### WHAT TO PRODUCE
Before you write out the listing, remove the pictures; everything else stays exactly as it is.

### SOURCE RECORDS
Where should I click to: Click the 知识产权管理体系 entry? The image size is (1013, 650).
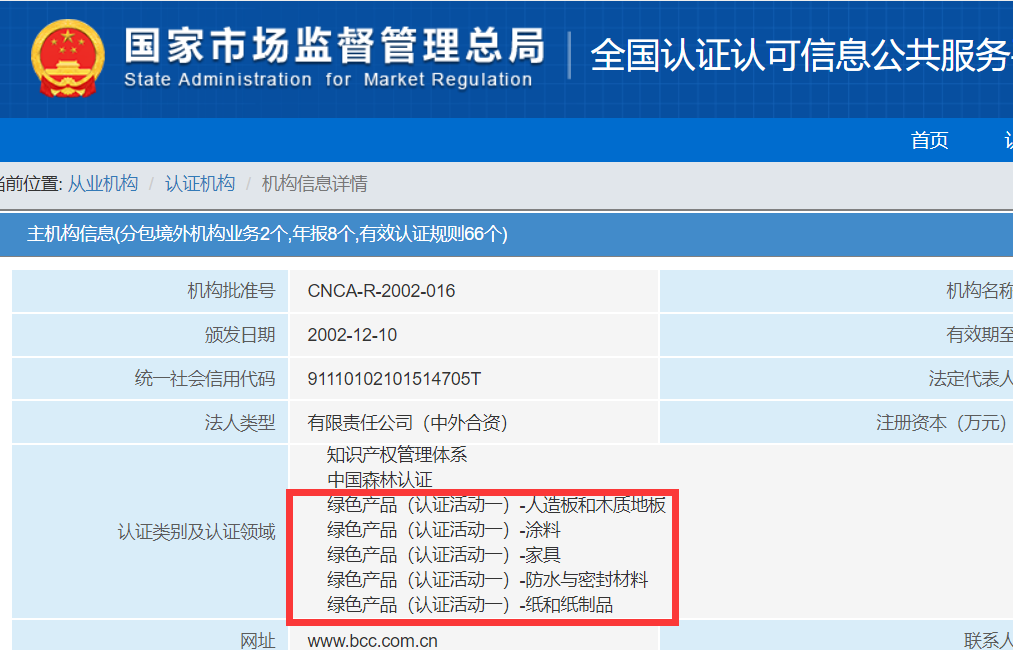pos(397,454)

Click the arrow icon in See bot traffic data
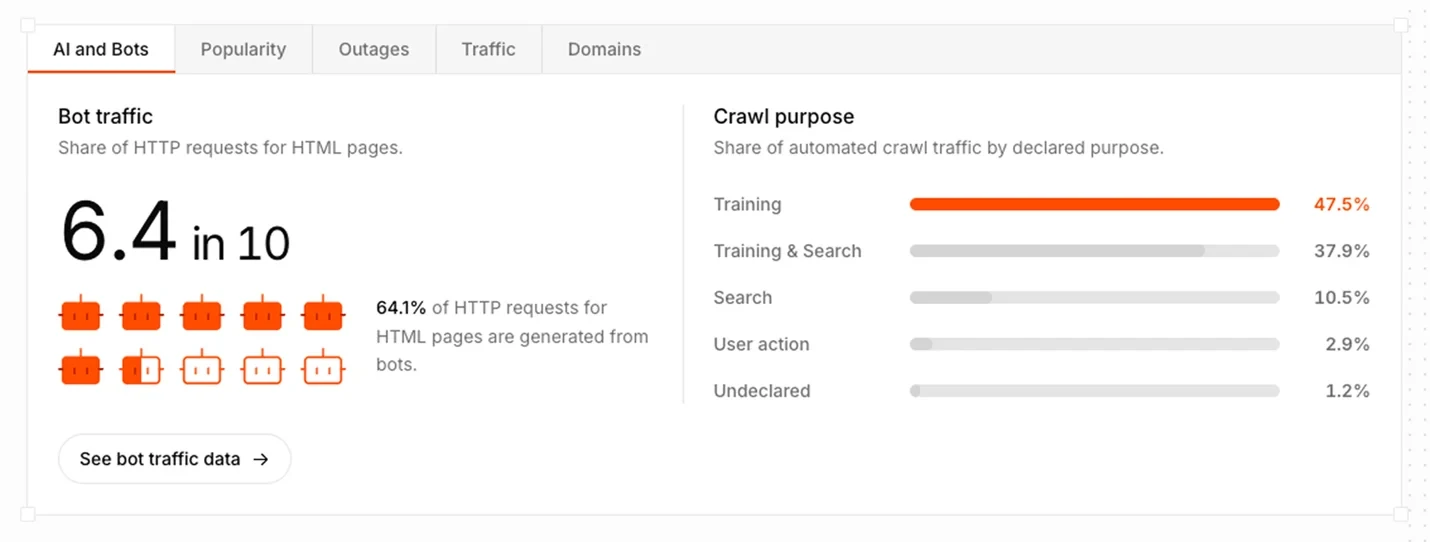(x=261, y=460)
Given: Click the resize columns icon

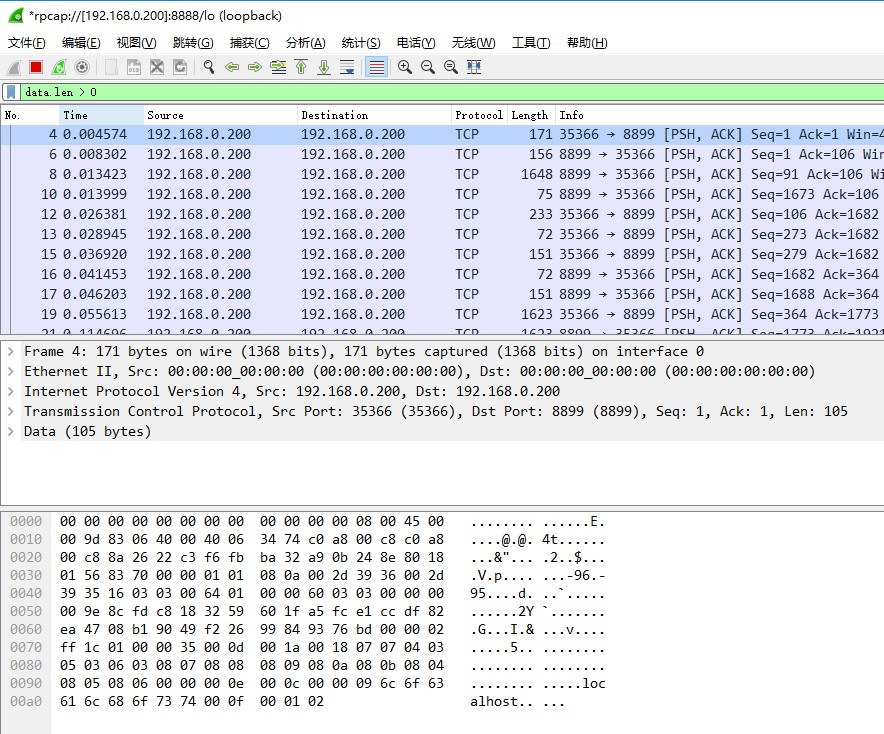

### WRITTEN RESPONSE
Where should I click to: Click the 知识产权管理体系 entry? The image size is (1013, 650).
pos(397,454)

Click the arrow icon in See bot traffic data
(x=261, y=460)
Given: Click the resize columns icon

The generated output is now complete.